--- Data for review ---
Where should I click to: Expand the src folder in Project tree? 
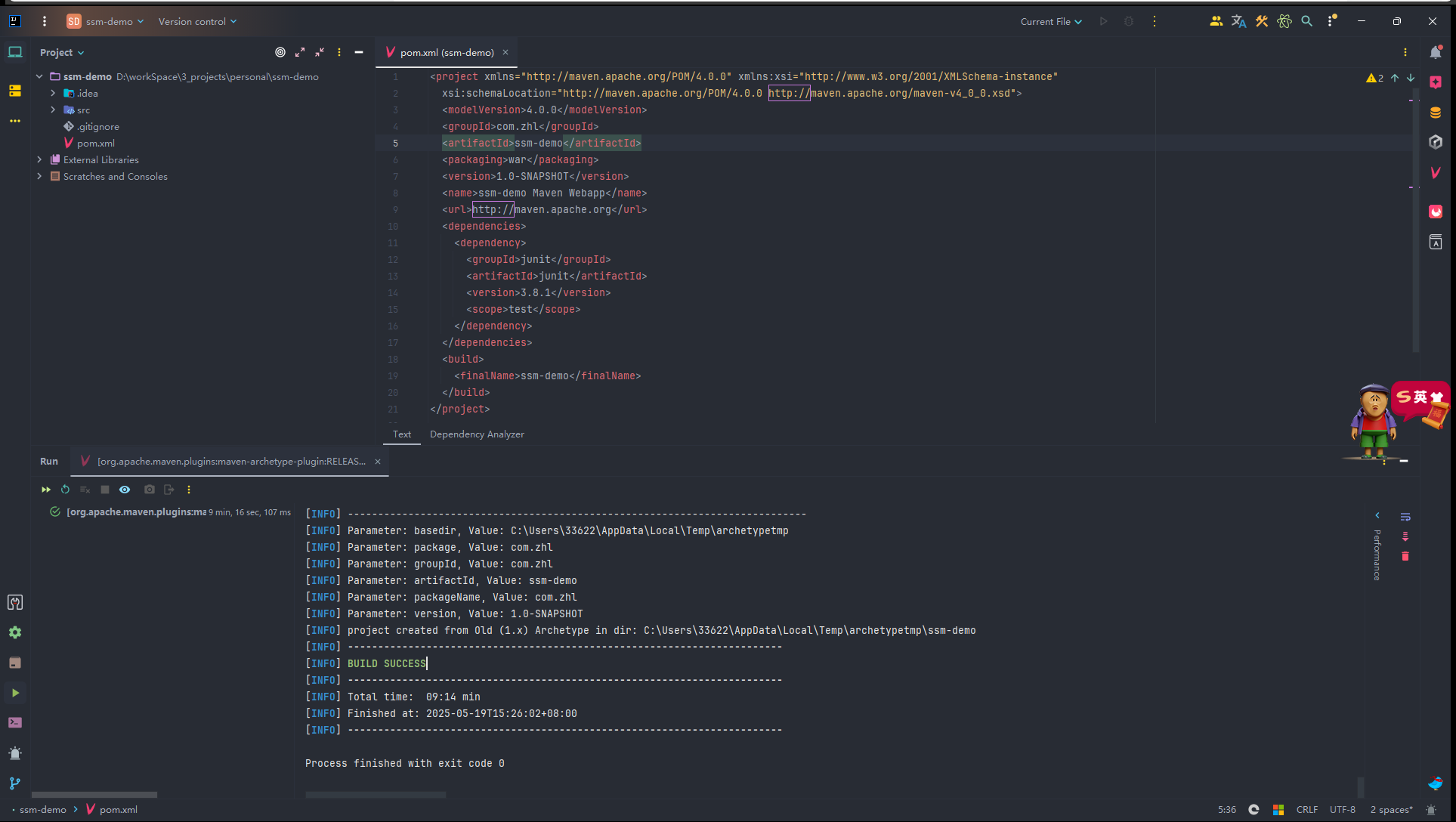tap(53, 110)
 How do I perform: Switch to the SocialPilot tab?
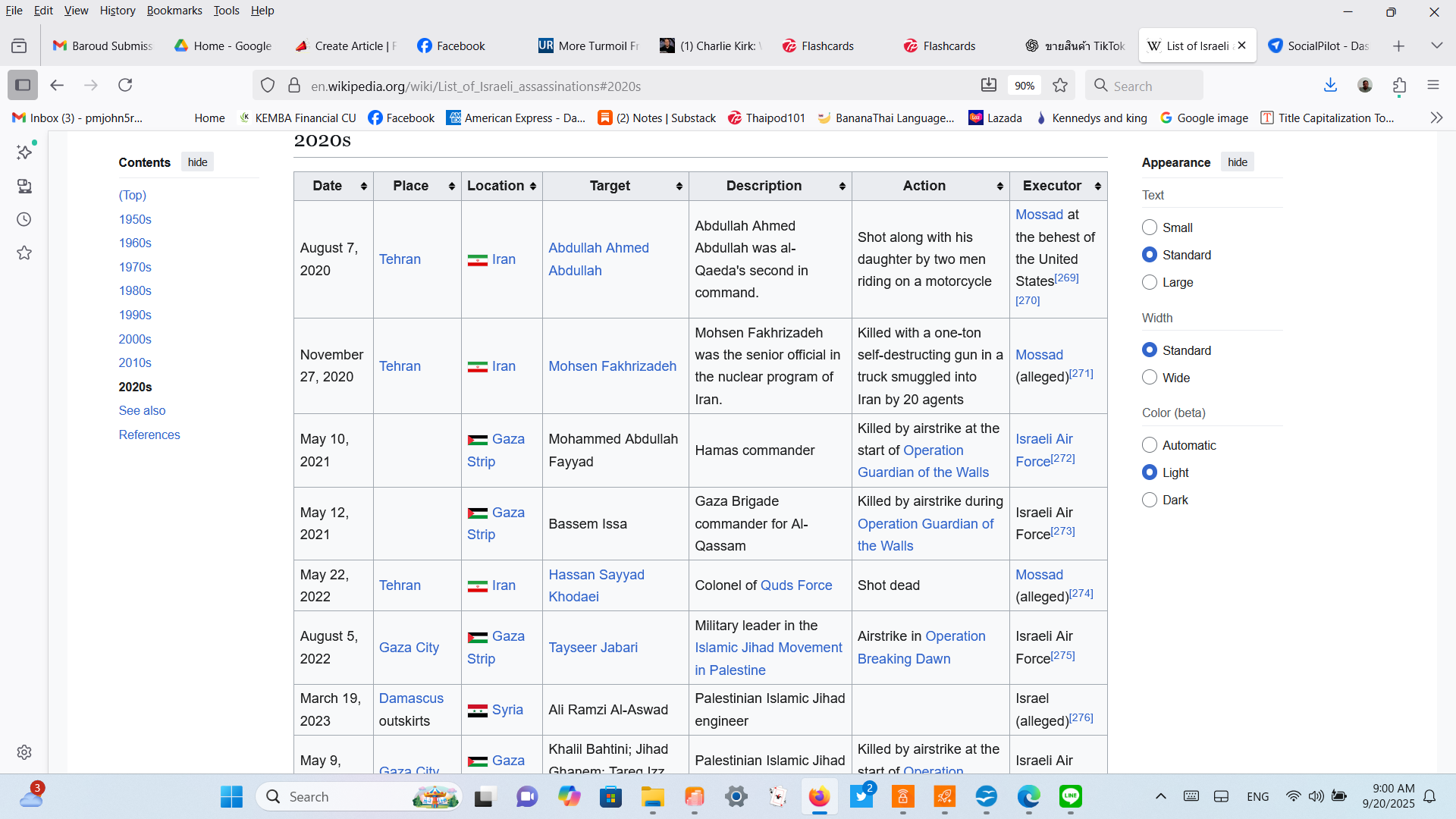(x=1318, y=46)
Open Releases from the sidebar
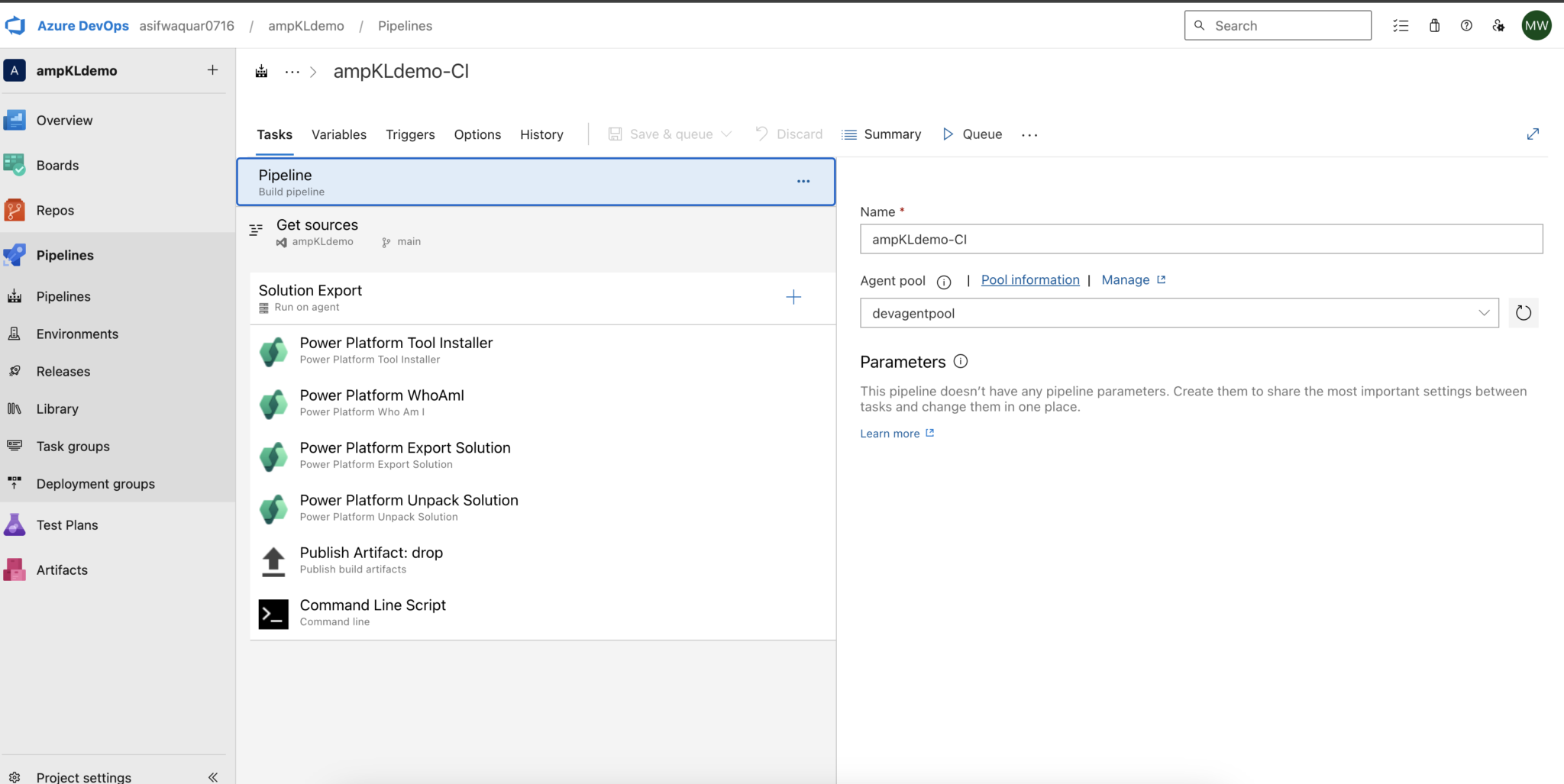This screenshot has height=784, width=1564. point(63,371)
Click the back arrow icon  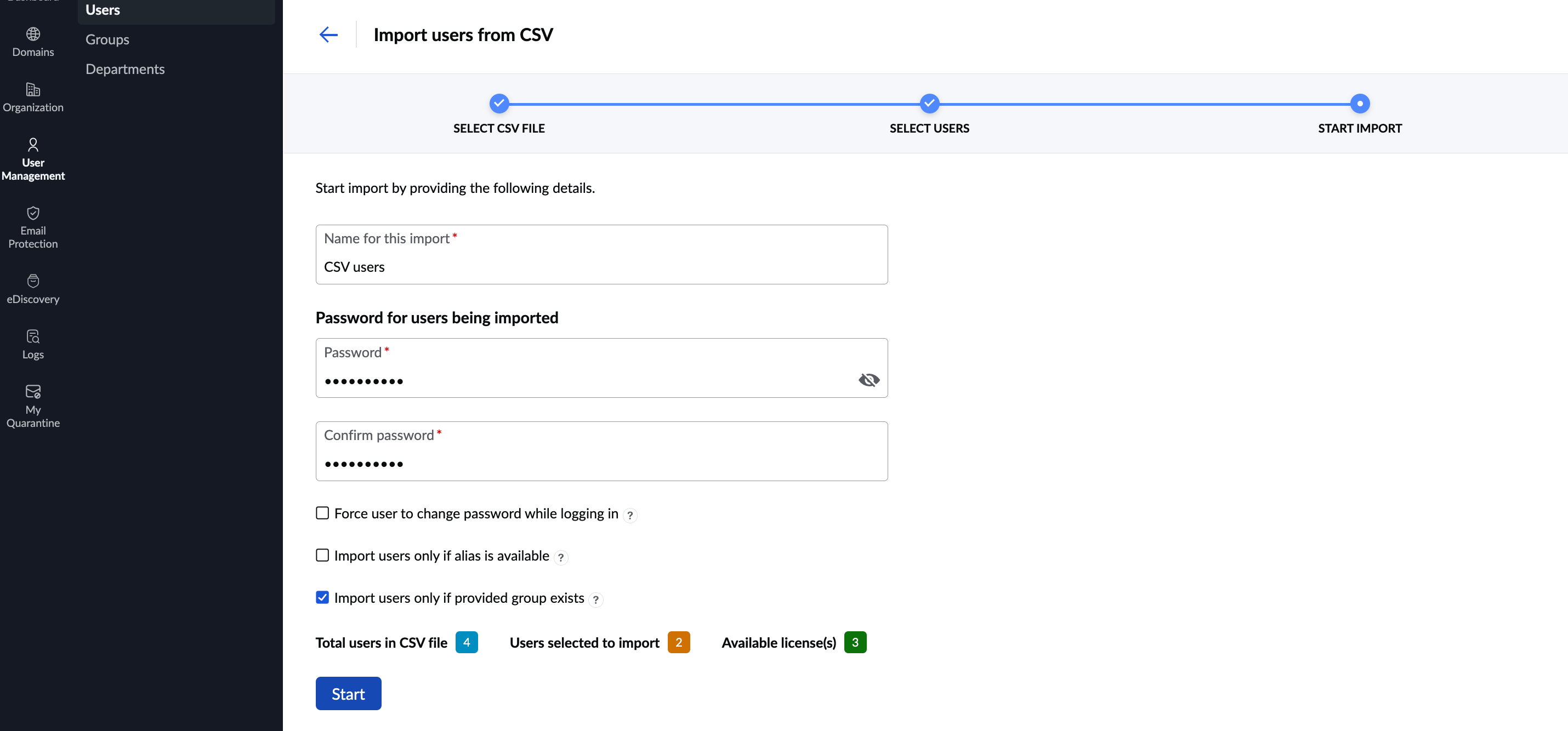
---
The full set of entries should be transcribed exactly, pictures left aside.

Where should I click to: Expand the src folder in Project tree? 
tap(53, 110)
 How do I perform: Switch to the SocialPilot tab?
(x=1318, y=46)
Open Releases from the sidebar
This screenshot has height=784, width=1564. point(63,371)
Click the back arrow icon  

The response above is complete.